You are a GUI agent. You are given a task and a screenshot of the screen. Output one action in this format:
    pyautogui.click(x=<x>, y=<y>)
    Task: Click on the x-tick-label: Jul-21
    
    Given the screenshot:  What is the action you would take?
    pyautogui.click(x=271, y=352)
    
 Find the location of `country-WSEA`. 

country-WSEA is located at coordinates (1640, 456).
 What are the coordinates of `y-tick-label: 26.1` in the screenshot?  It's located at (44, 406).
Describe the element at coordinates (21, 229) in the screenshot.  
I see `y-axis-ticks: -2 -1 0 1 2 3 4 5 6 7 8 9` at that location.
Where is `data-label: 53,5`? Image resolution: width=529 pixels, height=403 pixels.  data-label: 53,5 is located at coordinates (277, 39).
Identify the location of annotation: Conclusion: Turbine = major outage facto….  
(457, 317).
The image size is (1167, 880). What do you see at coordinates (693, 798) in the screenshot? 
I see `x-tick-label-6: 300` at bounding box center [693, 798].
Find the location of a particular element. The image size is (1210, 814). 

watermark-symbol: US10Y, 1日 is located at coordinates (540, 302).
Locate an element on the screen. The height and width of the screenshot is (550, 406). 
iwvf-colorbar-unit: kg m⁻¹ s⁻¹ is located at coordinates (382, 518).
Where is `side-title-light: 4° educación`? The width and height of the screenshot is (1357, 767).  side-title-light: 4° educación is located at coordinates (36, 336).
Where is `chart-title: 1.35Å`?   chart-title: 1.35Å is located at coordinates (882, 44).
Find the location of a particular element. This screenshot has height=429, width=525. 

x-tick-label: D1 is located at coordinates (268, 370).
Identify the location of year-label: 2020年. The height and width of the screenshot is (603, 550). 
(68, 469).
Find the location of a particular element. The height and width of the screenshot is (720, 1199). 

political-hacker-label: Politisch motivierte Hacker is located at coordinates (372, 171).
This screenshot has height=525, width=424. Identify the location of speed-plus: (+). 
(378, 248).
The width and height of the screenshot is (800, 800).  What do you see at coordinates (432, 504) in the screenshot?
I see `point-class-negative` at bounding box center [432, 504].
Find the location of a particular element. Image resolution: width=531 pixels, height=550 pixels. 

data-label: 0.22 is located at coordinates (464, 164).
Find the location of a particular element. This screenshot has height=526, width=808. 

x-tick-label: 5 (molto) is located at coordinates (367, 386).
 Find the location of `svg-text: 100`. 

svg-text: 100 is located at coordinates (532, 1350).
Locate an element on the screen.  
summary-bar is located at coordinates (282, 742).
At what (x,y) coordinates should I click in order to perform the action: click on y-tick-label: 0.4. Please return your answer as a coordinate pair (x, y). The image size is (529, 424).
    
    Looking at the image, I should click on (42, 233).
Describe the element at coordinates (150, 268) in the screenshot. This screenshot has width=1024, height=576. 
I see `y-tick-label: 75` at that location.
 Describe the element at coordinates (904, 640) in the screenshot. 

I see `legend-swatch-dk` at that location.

-*-

» **YOUR TASK**: Copy out the whole listing above word for word, from its first line through its last.

» **EXPECTED OUTPUT**:
You are a GUI agent. You are given a task and a screenshot of the screen. Output one action in this format:
    pyautogui.click(x=<x>, y=<y>)
    Task: Click on the x-tick-label: Jul-21
    
    Given the screenshot:  What is the action you would take?
    pyautogui.click(x=271, y=352)
    
 Find the location of `country-WSEA`. 

country-WSEA is located at coordinates (1640, 456).
 What are the coordinates of `y-tick-label: 26.1` in the screenshot?  It's located at (44, 406).
Describe the element at coordinates (21, 229) in the screenshot.  
I see `y-axis-ticks: -2 -1 0 1 2 3 4 5 6 7 8 9` at that location.
Where is `data-label: 53,5`? Image resolution: width=529 pixels, height=403 pixels.  data-label: 53,5 is located at coordinates (277, 39).
Identify the location of annotation: Conclusion: Turbine = major outage facto….  
(457, 317).
The image size is (1167, 880). What do you see at coordinates (693, 798) in the screenshot? 
I see `x-tick-label-6: 300` at bounding box center [693, 798].
Find the location of a particular element. The image size is (1210, 814). 

watermark-symbol: US10Y, 1日 is located at coordinates (540, 302).
Locate an element on the screen. The height and width of the screenshot is (550, 406). 
iwvf-colorbar-unit: kg m⁻¹ s⁻¹ is located at coordinates (382, 518).
Where is `side-title-light: 4° educación`? The width and height of the screenshot is (1357, 767).  side-title-light: 4° educación is located at coordinates (36, 336).
Where is `chart-title: 1.35Å`?   chart-title: 1.35Å is located at coordinates (882, 44).
Find the location of a particular element. This screenshot has height=429, width=525. 

x-tick-label: D1 is located at coordinates (268, 370).
Identify the location of year-label: 2020年. The height and width of the screenshot is (603, 550). 
(68, 469).
Find the location of a particular element. The height and width of the screenshot is (720, 1199). 

political-hacker-label: Politisch motivierte Hacker is located at coordinates (372, 171).
This screenshot has height=525, width=424. Identify the location of speed-plus: (+). 
(378, 248).
The width and height of the screenshot is (800, 800).  What do you see at coordinates (432, 504) in the screenshot?
I see `point-class-negative` at bounding box center [432, 504].
Find the location of a particular element. Image resolution: width=531 pixels, height=550 pixels. 

data-label: 0.22 is located at coordinates (464, 164).
Find the location of a particular element. This screenshot has height=526, width=808. 

x-tick-label: 5 (molto) is located at coordinates (367, 386).
 Find the location of `svg-text: 100`. 

svg-text: 100 is located at coordinates (532, 1350).
Locate an element on the screen.  
summary-bar is located at coordinates (282, 742).
At what (x,y) coordinates should I click in order to perform the action: click on y-tick-label: 0.4. Please return your answer as a coordinate pair (x, y). The image size is (529, 424).
    
    Looking at the image, I should click on (42, 233).
Describe the element at coordinates (150, 268) in the screenshot. This screenshot has width=1024, height=576. 
I see `y-tick-label: 75` at that location.
 Describe the element at coordinates (904, 640) in the screenshot. 

I see `legend-swatch-dk` at that location.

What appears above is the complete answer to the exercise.